Reading passage:
** begin **

Sure, I did: detach the cord and battery, wait ten minutes, then plug them 
back in. No use.

> The log messages you sent are indicative of a total failure of
> communication with the card.  My suspicion would be that the hardware
> has developed a fault, but it could be as simple as the card being
> slightly loose in its slot.

Total? How come? It does detect the card correct, except the revision, which 
is 0xFFFFFFFF instead of 0x24 as it should. My guess is the final error comes 
from the incorrect revision number – of course it probably fails already 
somewhere earlier and simply getting the revision right (which could be hard-
coded in the driver) probably would not help.

> Having said that, are you setting the pcie_aspm kernel parameter?

Like Shannon, I have not touched it at all, so it is probably off (whatever 
the default is).

One thing I tries, is turn all PCI* related power-save features off from the 
BIOS, but that did not help.

** end **

Record set:
** begin **

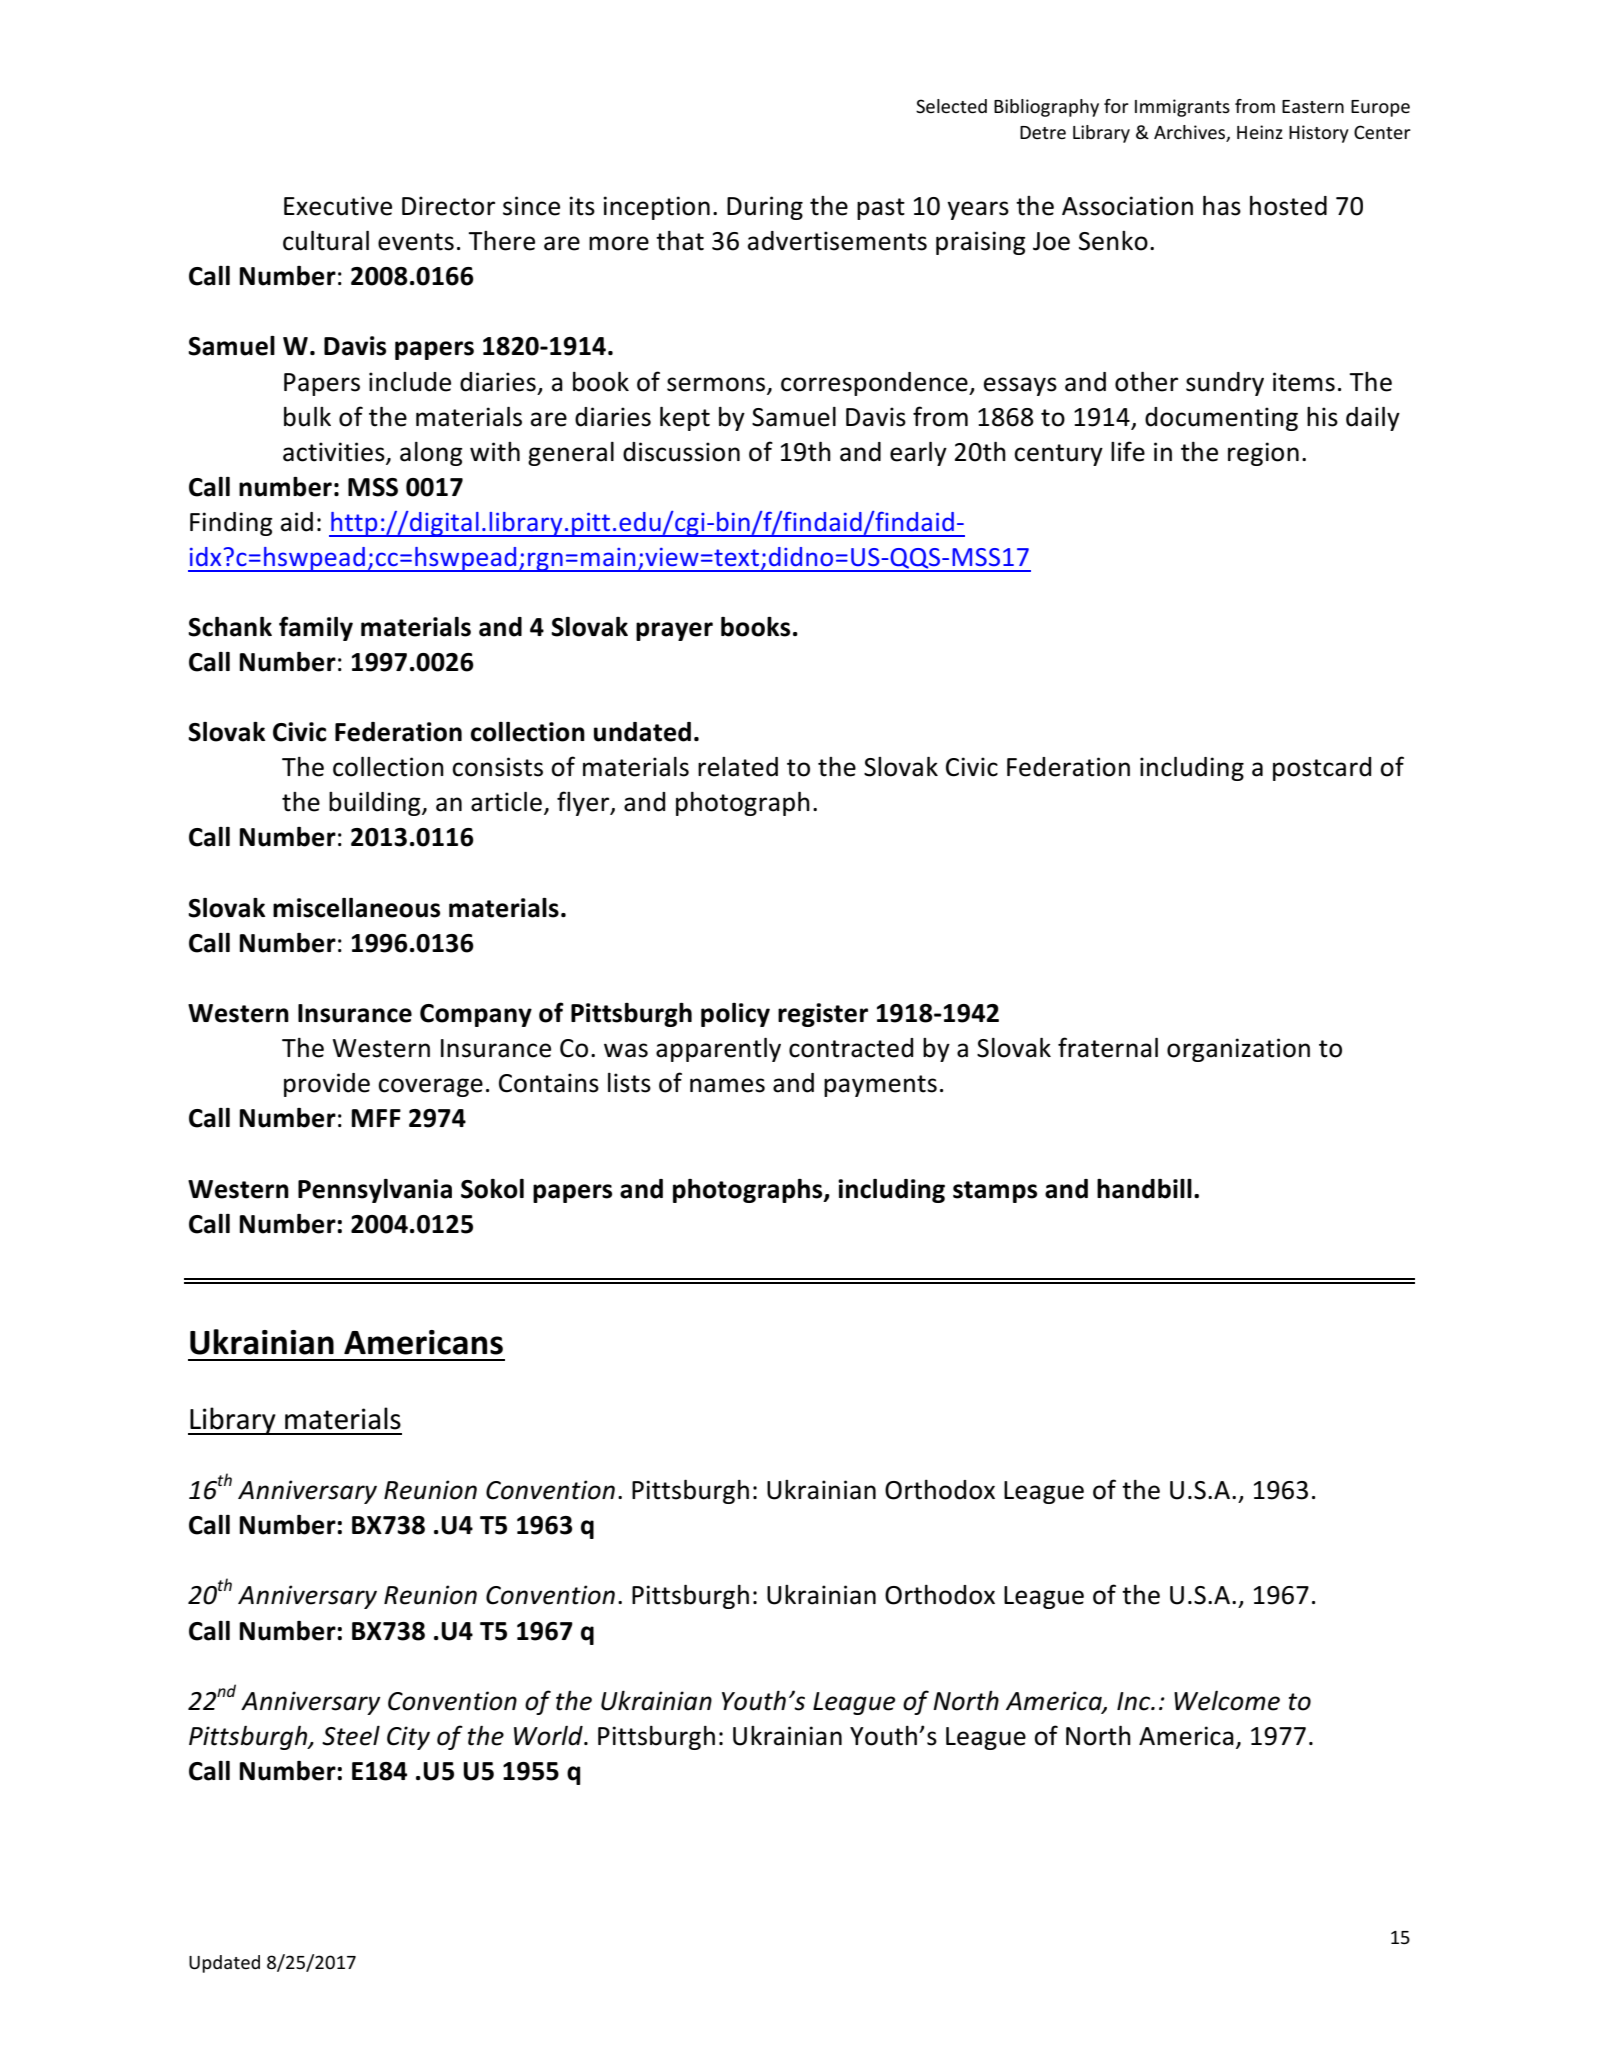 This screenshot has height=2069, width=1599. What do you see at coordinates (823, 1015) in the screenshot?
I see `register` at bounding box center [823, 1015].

** end **
** begin **

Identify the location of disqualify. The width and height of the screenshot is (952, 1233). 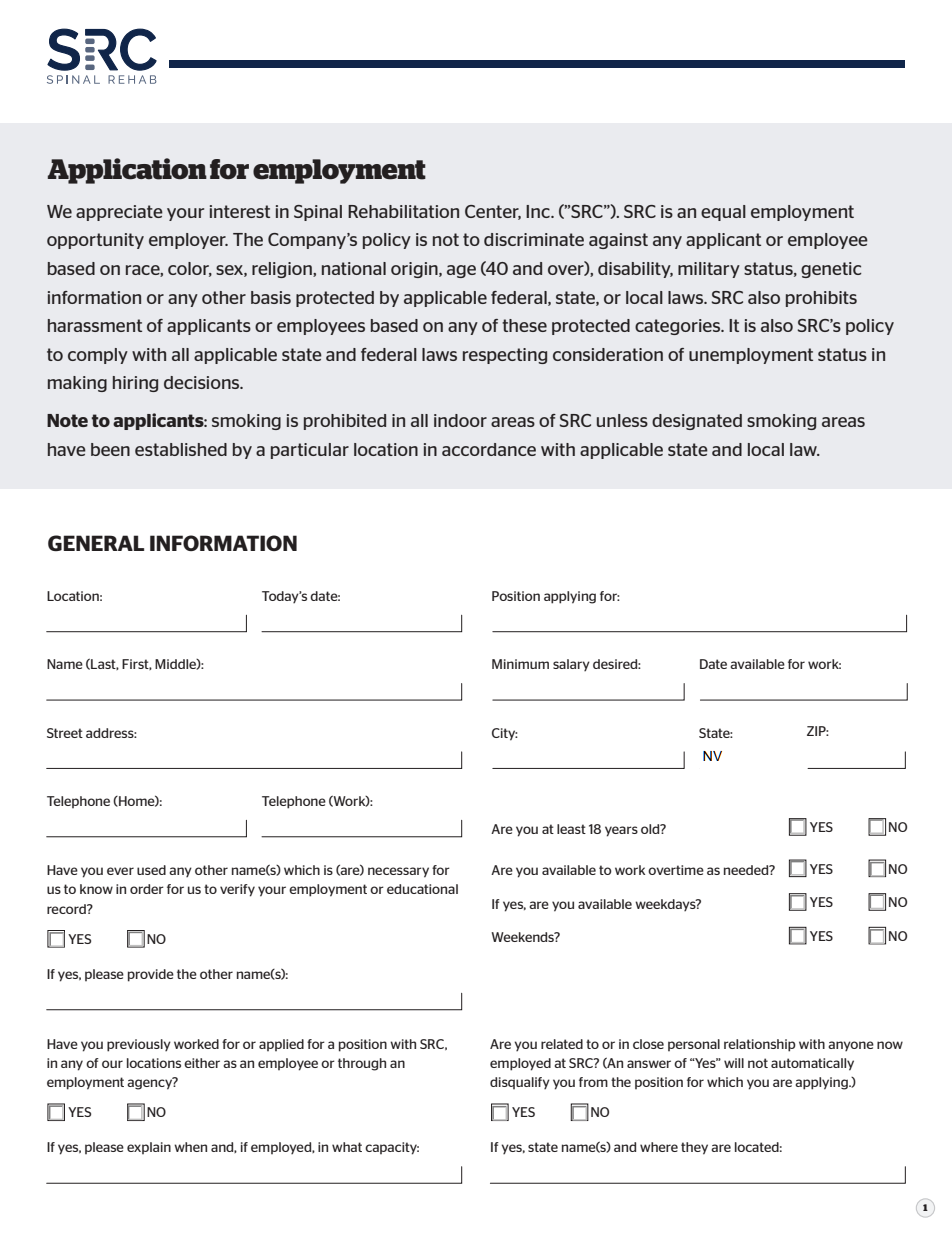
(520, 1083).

** end **

What is needed: Please transcribe the stretch of the reply about the failing card from "Total? How come?" through "pcie_aspm kernel parameter?". You won't need the material.

The result:
Total? How come? It does detect the card correct, except the revision, which 
is 0xFFFFFFFF instead of 0x24 as it should. My guess is the final error comes 
from the incorrect revision number – of course it probably fails already 
somewhere earlier and simply getting the revision right (which could be hard-
coded in the driver) probably would not help.

> Having said that, are you setting the pcie_aspm kernel parameter?